**INSTRUCTIONS TO FOLLOW:** From the line containing "This screenshot has" through the end of the entries, please repeat every line exactly and nothing more; the pictures do not belong in the copy.

#### DATASET CONTENT

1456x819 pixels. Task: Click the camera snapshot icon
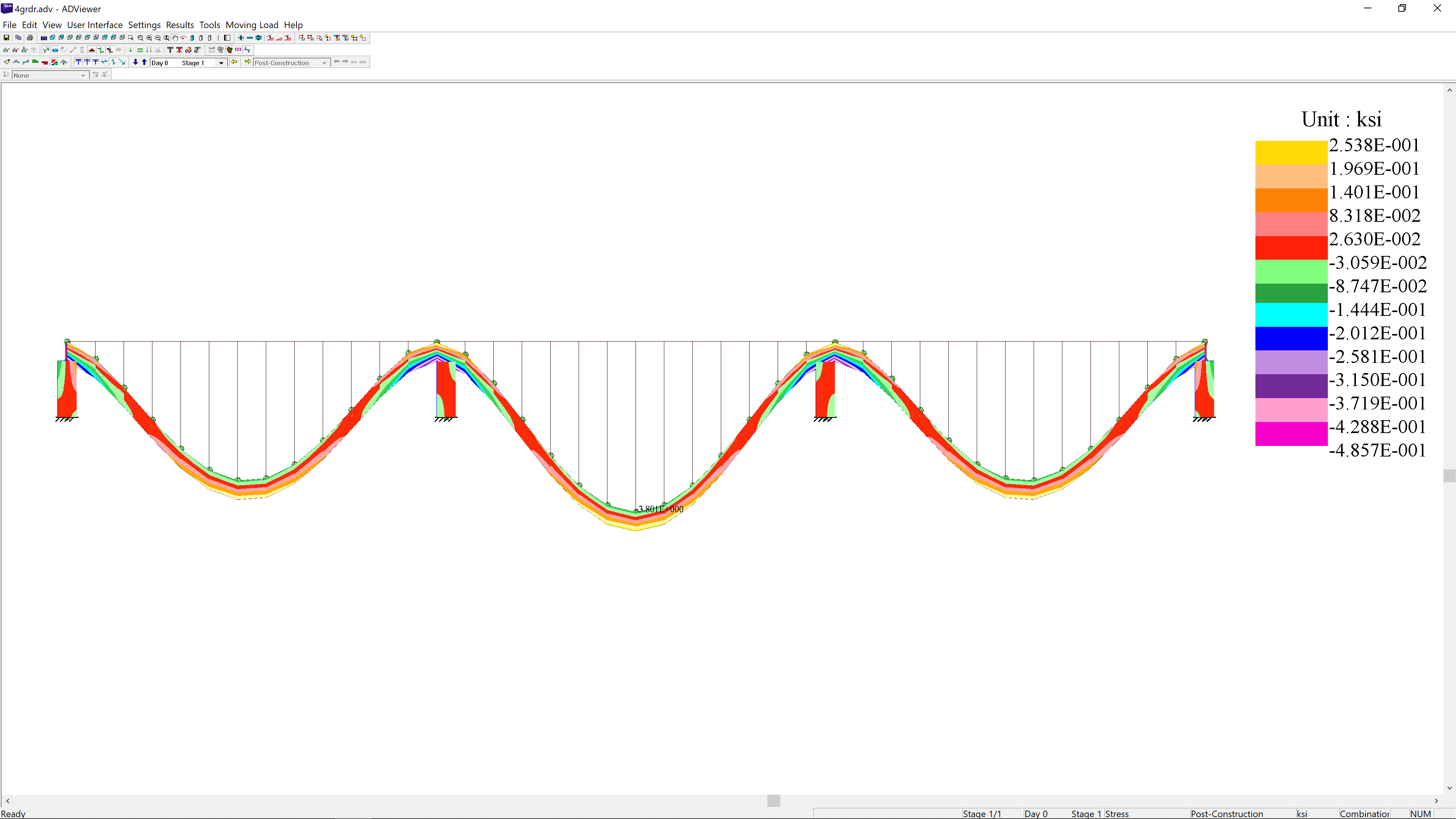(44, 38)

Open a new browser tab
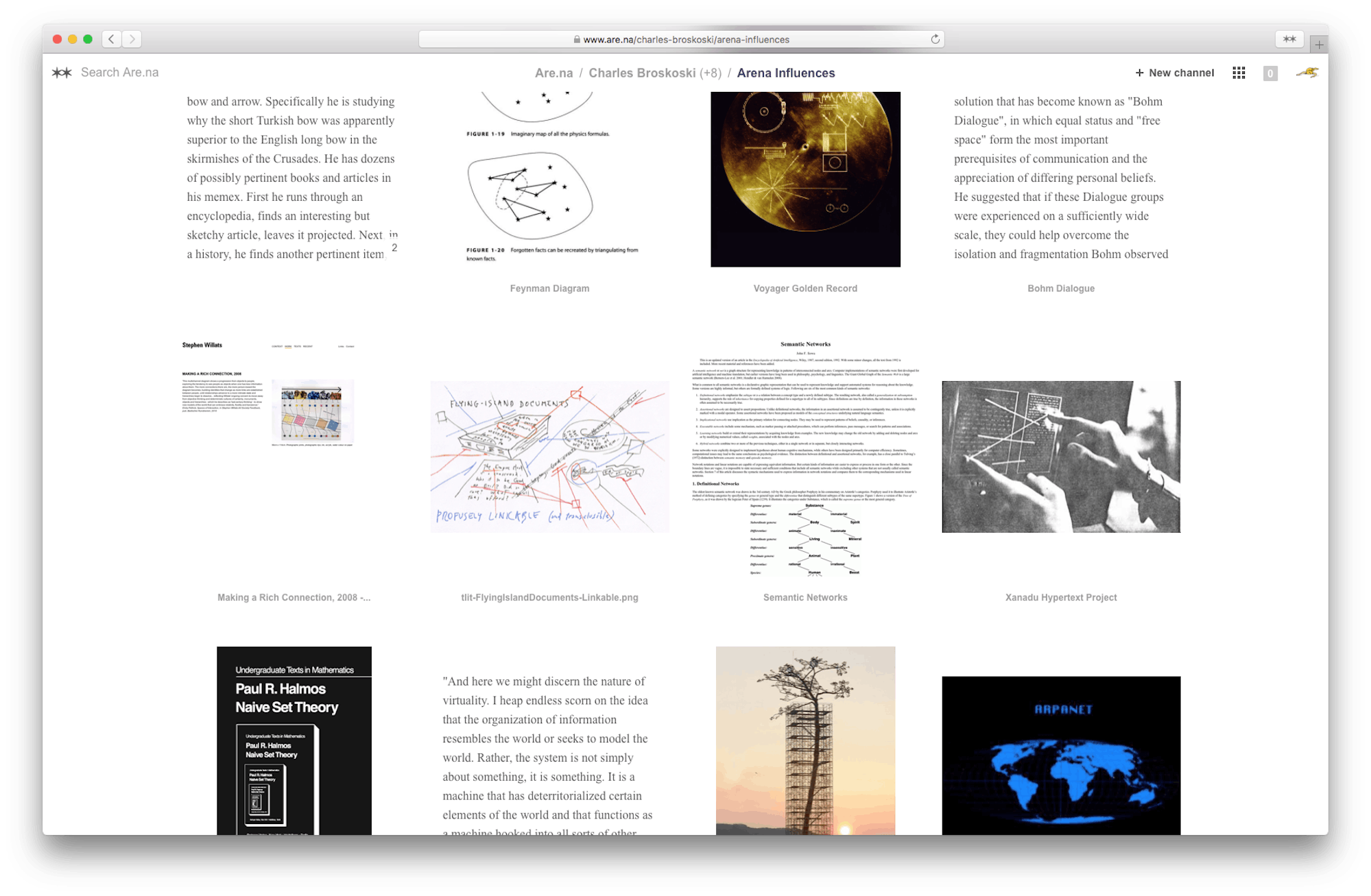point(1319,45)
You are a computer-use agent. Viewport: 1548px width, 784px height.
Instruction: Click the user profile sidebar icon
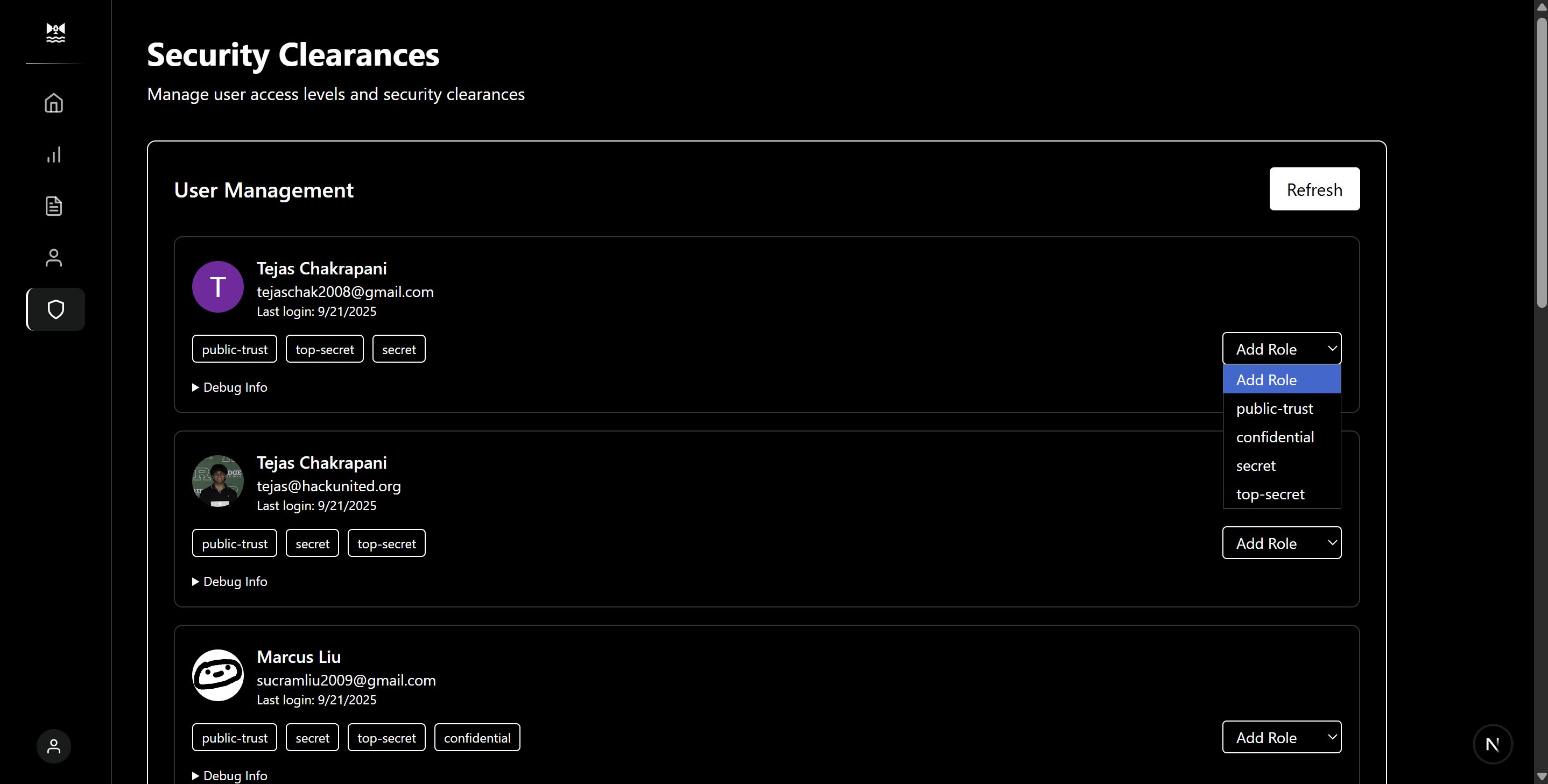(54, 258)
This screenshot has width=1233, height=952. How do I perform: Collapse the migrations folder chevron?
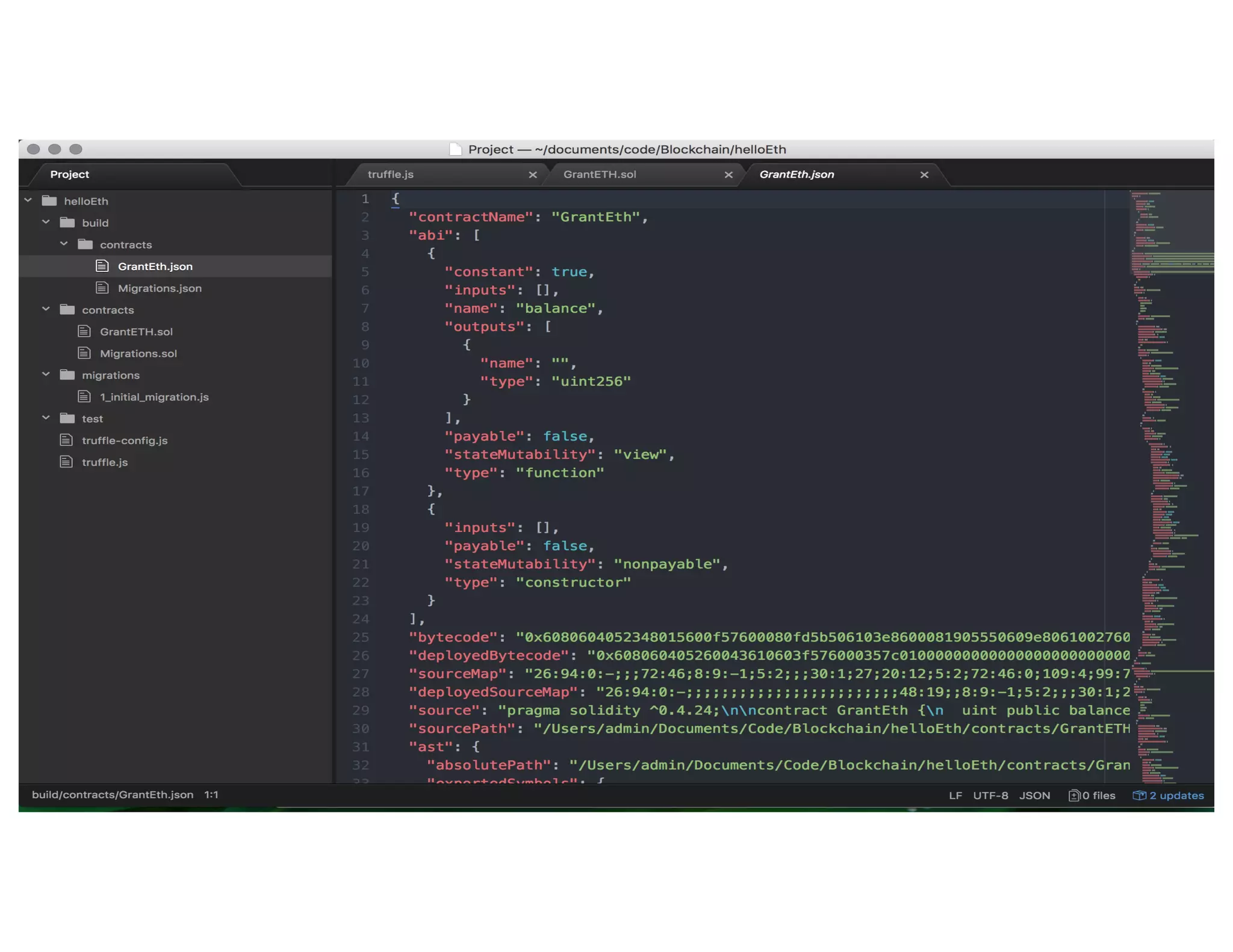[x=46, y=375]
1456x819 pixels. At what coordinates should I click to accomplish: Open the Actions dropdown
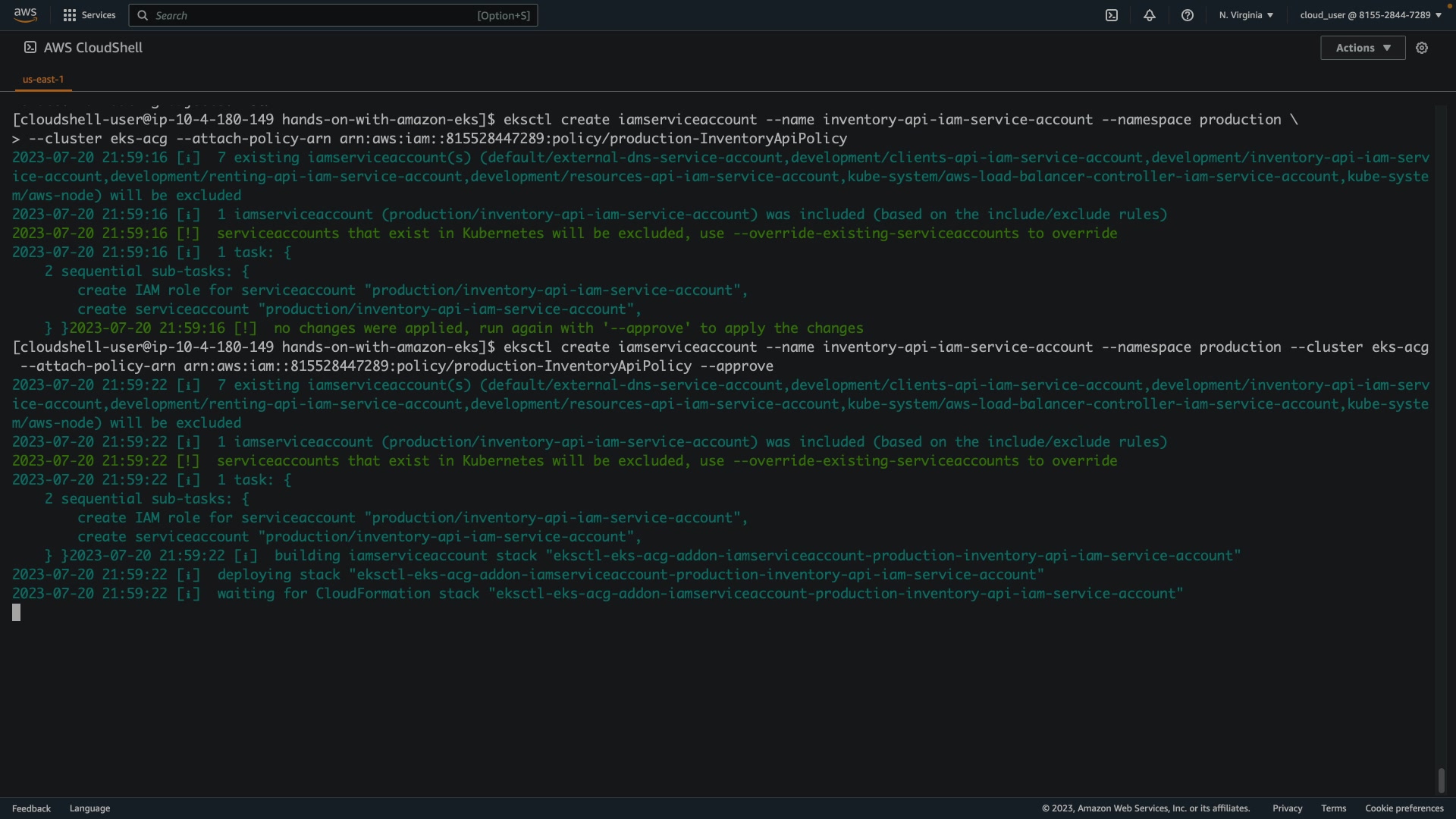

########

**RESPONSE BOX:**
This screenshot has width=1233, height=952. How do I perform: Collapse the migrations folder chevron?
[x=46, y=375]
1456x819 pixels. At what coordinates should I click to accomplish: Open the Actions dropdown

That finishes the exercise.